Along with Monroe H. Freedman, a professor at Hofstra University, and Marvin E. Frankel, a former federal judge, Hazard was “part of a small group in his generation that developed the modern field of legal ethics,” said Stephen Gillers, a professor at New York University and an expert in the field himself.
“Before them, the subject was mostly a collection of platitudes, a backwater that law schools largely ignored,” Gillers said in an email. “Geoff’s work examined and explained the close connection between ethics rules for lawyers and the quality of our justice. He emphasized the duties lawyers have to society, courts and even their adversaries, as well as to clients.”
Hazard was in the vanguard of reformers who hoped to improve the reputation of the legal profession, which he conceded was not always held in high regard. “Ethical lawyer,” he once said, might be construed as a contradiction.
After all, he wrote in “Ethics in the Practice of Law” (1978), a lawyer’s role “consists largely of providing counsel for clients about how to escape or mitigate the incidence of the law’s obligations.”
That presupposition was challenged in 1980, when a 13-member commission he headed proposed new rules for the American Bar Association. Addressing the premise that a client’s interests are nearly always paramount, the panel maintained that when a client intends to break the law or injure someone, or misleads a judge or a jury, the lawyer’s higher obligation is to the public interest and the courts.

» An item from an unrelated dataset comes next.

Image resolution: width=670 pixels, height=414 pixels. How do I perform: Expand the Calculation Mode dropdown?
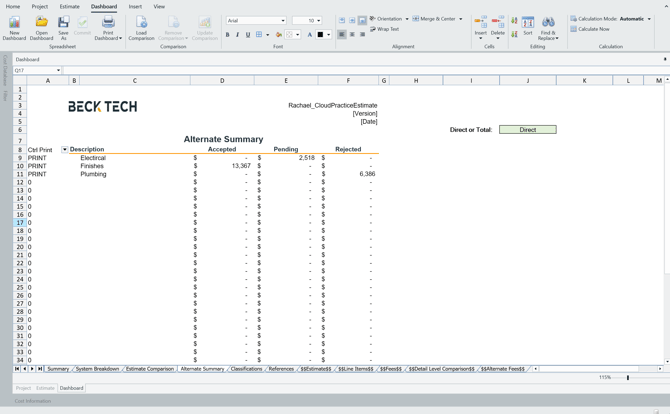tap(649, 19)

The rules adopted by the association, in 1983, agreed that lawyers should resign rather than knowingly assist or participate in crimes, but, departing from the panel’s recommendations, they asserted that lawyers were not necessarily obligated to reveal a client’s past or potential for wrongdoing.
In effect, the association decided that preserving confidential relationships with clients was, with narrow exceptions, more important than preventing lawyers from being used as shields for criminal activity.

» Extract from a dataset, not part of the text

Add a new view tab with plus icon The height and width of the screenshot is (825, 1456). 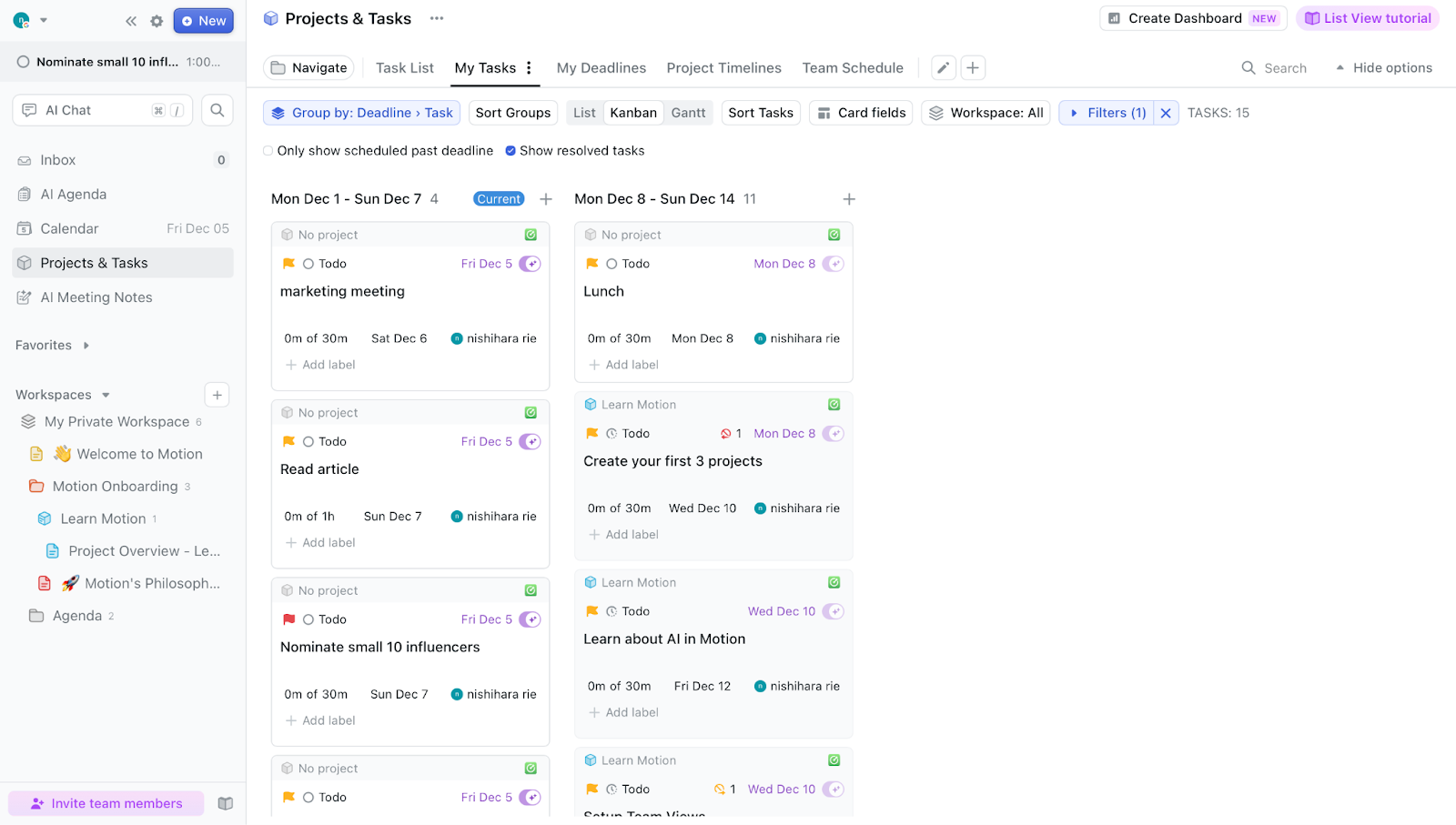pos(973,68)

Geoffrey Cornell Hazard Jr. was born on Sept. 18, 1929, in Cleveland and raised in Kirkwood, Missouri. His father was an engineer for Mobil Oil. His mother was the former Virginia Perry.
He earned a Bachelor of Arts from Swarthmore College in 1953 and graduated from Columbia Law School.
In addition to his wife, he is survived by three children, James and Katherine Hazard and Robin Hazard Ray, from his first marriage, to Barbara Jackson, which ended in divorce; a son, Geoffrey III, from his second marriage; five stepchildren, Susan Pinto, Jennifer Pinto Martin, Douglas Pinto Jr., Carolyn Pinto Haury and John Starrett Pinto; 24 grandchildren; and five great-grandchildren. He lived in Wallingford.
Hazard began his legal career in private practice in Oregon. He taught at the University of Chicago from 1964 to 1971; at Berkeley from 1958 to 1964; at the University of Chicago from 1964 to 1971; at Yale, where he was also acting dean of the School of Management, from 1971 to 1994; and at the University of Pennsylvania from 1994 to 2009, when he was named professor emeritus. He continued to teach there through the fall 2017 semester. He taught at Hastings from 2005 until he was named professor emeritus there in 2014.
While Hazard wrote for professional and academic journals in lofty legalese, he could also be blunt.
“Lawyers,” he told The New York Times in 2002, “are allergic to regulation of any kind.”
And he argued that judges’ rights to free speech were circumscribed because “if you put on the black sheet, you have withdrawn your right to talk about politics and indeed to think about politics.”
Hazard acknowledged that balancing law, ethics and morality in the legal profession was daunting.
“Trying to do the right thing, when it is impossible to do so without conflicts in values,” he wrote in 1992 in the Washington University Law Quarterly, “is one of society’s dirty jobs.”